» **Estratto della fonte**:

Energy day alla Cop27: mantenere vivo l’obiettivo di 1,5° C, lasciare gas e petrolio sotto terra (VIDEO)

Le energie rinnovabili possono generare tre volte più posti di lavoro di quanto potrebbero fare gli stessi investimenti nei combustibili fossili

[16 Novembre 2022]

Ieri alla COP27 Unfccc di Sharm el-Sheikh si è celebrato l’Energy Day ed è stata l’occasione per i movimenti ambientalisti e la società civile per prendersi la scena in una COP resa quasi impraticabile per il dissenso a causa della scelta di farla in un Paese autoritario dove una dittatura militare i dissidenti li mette in galera e li tortura.

Le ONG e i loro alleati sono passati al contrattacco rispetto alle notizie che i Paesi ricchi, con la complicità della pesidenza di turno egiziana, starebbero cercando di far saltare l’obiettivo degli 1,5° C e hanno ribadito che «La preoccupante espansione dei progetti di petrolio, gas e carbone, nonostante la scienza ci dica che i combustibili fossili devono rimanere nel sottosuolo per scongiurare i peggiori impatti del cambiamento climatico».

Nei Paesi in via di sviluppo, l’estrazione dei combustibili fossili spesso non porta ricchezza redistribuita ma disuguaglianza, profonda sofferenza e perdita per le comunità e gli ecosistemi vulnerabili.

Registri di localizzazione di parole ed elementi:

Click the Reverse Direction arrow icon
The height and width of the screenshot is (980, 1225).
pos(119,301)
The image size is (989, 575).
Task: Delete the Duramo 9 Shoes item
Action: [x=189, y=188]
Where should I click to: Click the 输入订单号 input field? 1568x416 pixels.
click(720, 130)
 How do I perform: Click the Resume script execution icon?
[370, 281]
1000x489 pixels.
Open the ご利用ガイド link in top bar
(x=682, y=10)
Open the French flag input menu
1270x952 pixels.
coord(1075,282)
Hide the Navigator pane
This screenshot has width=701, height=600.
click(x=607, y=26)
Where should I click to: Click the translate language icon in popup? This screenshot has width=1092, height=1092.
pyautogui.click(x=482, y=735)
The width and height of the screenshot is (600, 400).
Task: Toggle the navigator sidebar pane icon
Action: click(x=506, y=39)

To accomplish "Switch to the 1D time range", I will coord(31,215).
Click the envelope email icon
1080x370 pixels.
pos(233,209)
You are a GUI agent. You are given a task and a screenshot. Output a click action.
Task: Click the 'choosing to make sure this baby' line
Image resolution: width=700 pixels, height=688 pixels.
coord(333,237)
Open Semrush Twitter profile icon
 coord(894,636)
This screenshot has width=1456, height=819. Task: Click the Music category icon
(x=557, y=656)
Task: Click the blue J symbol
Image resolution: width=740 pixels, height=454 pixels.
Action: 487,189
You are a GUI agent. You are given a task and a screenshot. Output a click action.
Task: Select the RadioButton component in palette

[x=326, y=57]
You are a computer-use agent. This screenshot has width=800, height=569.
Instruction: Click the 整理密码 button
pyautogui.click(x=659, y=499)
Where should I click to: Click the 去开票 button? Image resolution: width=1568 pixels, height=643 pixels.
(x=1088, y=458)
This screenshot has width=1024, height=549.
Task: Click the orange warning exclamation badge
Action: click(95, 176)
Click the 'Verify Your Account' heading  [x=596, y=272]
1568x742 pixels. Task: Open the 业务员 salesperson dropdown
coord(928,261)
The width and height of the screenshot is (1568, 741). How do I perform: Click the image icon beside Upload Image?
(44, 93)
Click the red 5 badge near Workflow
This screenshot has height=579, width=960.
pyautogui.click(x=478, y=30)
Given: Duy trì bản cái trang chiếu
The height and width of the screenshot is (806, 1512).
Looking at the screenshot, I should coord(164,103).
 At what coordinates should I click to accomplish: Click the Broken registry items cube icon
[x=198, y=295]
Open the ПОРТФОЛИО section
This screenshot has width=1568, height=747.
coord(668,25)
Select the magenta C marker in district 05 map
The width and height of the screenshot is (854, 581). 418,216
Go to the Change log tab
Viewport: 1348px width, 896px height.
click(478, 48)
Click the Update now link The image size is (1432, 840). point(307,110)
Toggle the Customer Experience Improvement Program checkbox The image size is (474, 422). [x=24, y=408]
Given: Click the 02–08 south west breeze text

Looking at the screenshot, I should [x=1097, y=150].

» **Esercizio assegnato**:
Rispondi a queste domande sull'articolo dedicato all'Energy Day alla COP27:
1. In quale città si è tenuta la COP27?
2. Quante volte più posti di lavoro possono generare le energie rinnovabili rispetto agli stessi investimenti nei combustibili fossili?
3. Nei Paesi in via di sviluppo, che cosa porta spesso l'estrazione dei combustibili fossili al posto della ricchezza redistribuita?
Questi dati non servono per svolgere l'esercizio.

» **Risultato finale**:
1. A Sharm el-Sheikh.
2. Tre volte più posti di lavoro.
3. Disuguaglianza, profonda sofferenza e perdita per le comunità e gli ecosistemi vulnerabili.